Fuel Depot Hearing Audience Given Science Lesson Experts Spar Over Spill Models As Debate Over Railroad’S Proposal Ends Second Session
The aroma of popcorn and snippets of pep band rallies drifted out of the gym as the Lake City Timberwolves basketball team beat Lewiston Thursday night.
But it was the grownups in the auditorium nearby that were going back to school.
More than 100 people came out for the second night of public hearings on a 500,000-gallon diesel refueling depot the Burlington Northern and Santa Fe Railway wants to build near Rathdrum.
Thursday night, the audience and three Kootenai County commissioners leading the hearing got a science lesson.
Controversy over the depot stems from its location about 150 feet over the Spokane ValleyRathdrum Prairie aquifer, the source of drinking water for 400,000 North Idaho and Spokane County residents.
Ground-water experts hired by the railroad guarantee that no diesel will foul even a single drinking-water well, if diesel manages to penetrate layers of hightech protections built into the depot.
That assertion was tackled Thursday night by two experts invited by Friends of the Aquifer, the grassroots group opposing the depot.
The BNSF guarantees ignore natural uncertainties that come with hard-to-study ground water, charged Wade Hathhorn, a Portland consultant, urging the commission to reject the depot.
“If you do it … thinking there are absolutes here you are simply wrong and you’ve made an incorrect decision,” Hathhorn said.
Spill predictions by BNSF consultant John Buchanan, an Eastern Washington University professor, are flawed, said Tim Rapp, an opposition expert brought on six weeks ago.
Buchanan’s model - a sophisticated prediction of how diesel would move toward the aquifer if a spill occurred - didn’t account for spring flows that change the aquifer’s flow, said Rapp, a Sandpoint hydrologist.
“The Buchanan model is invalid,” he said. “Any other data based on the Buchanan model is equally invalid.”
But John Farr, a private ground water consultant also hired by the railroad, disputed the opposition’s claims during a break in the hearing.
Buchanan did factor in runoff, Farr said, and his model was based on earlier established modeling work by the Idaho Division of Environmental Quality and U.S. Geological Survey.
It is possible to guarantee safe drinking water, Farr said.
The railroad experts evaluated diesel pollution at numerous rail yards. Typically, the diesel plumes floating on ground water extended 200 feet past the spill location, he said, and never more than 1,000 feet.
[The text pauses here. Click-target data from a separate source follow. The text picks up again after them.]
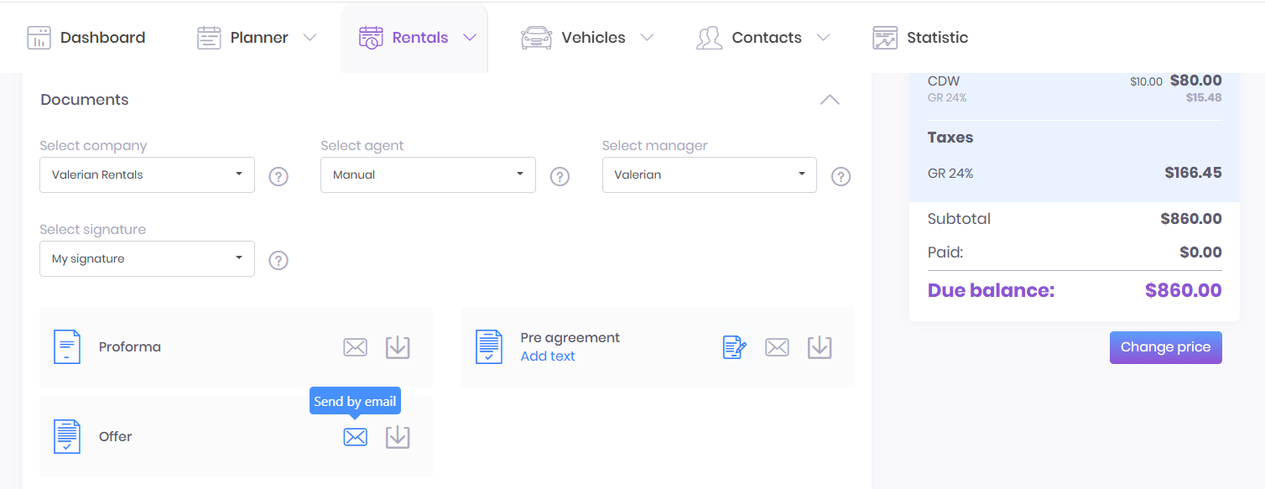Click help icon beside Select signature

(279, 261)
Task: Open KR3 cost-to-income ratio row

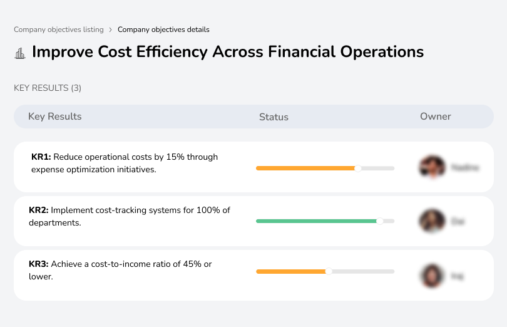Action: pos(120,270)
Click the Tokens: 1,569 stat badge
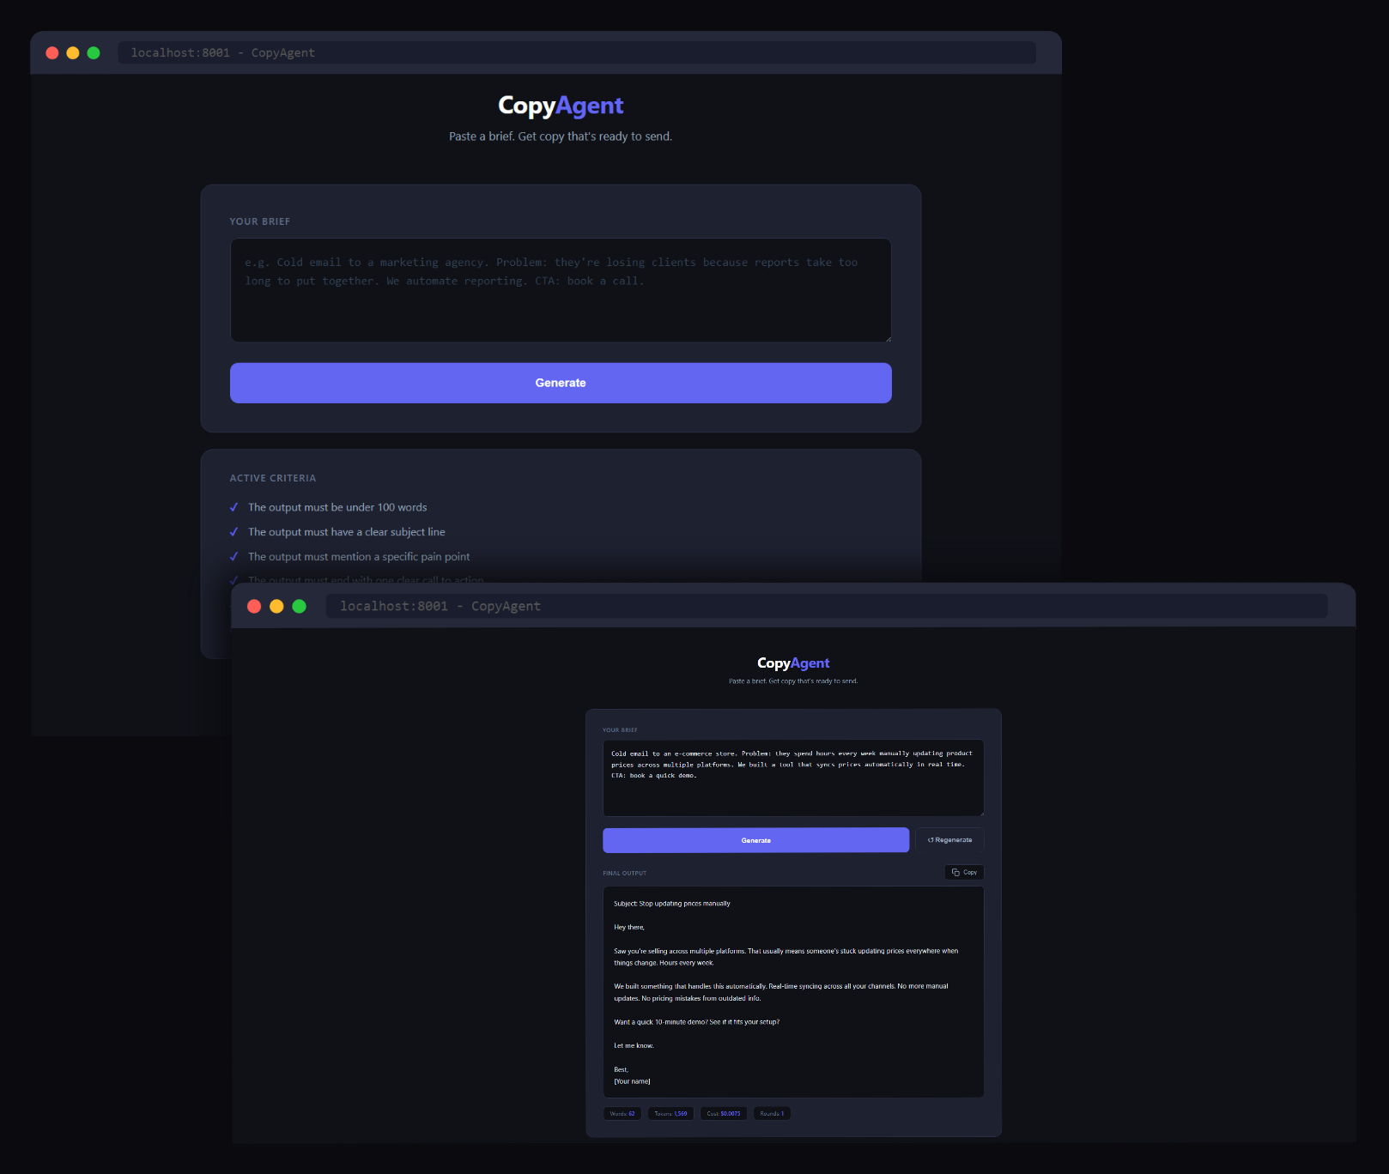Image resolution: width=1389 pixels, height=1174 pixels. [670, 1114]
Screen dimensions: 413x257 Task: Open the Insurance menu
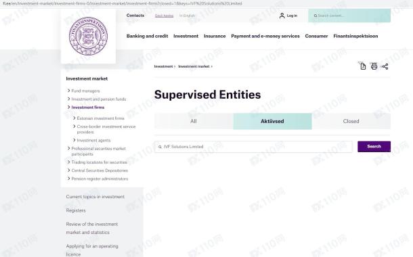coord(215,36)
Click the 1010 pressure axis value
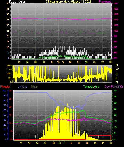Image resolution: width=124 pixels, height=147 pixels. coord(116,20)
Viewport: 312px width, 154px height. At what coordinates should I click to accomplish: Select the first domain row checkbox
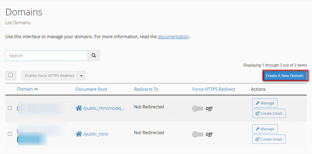click(10, 108)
Buchanan’s model shows that even in the worst case, if all 500,000 gallons of diesel gushed out, the plume would stop before it left the BNSF property and not hit any wells.
“The bottom line is the facility should never leak in the first place, so it’s all hypothetical,” Farr said. The hearing is expected to continue tonight, starting at 6 p.m.
This sidebar appeared with the story: HEARING The hearing is expected to continue tonight starting at 6 p.m.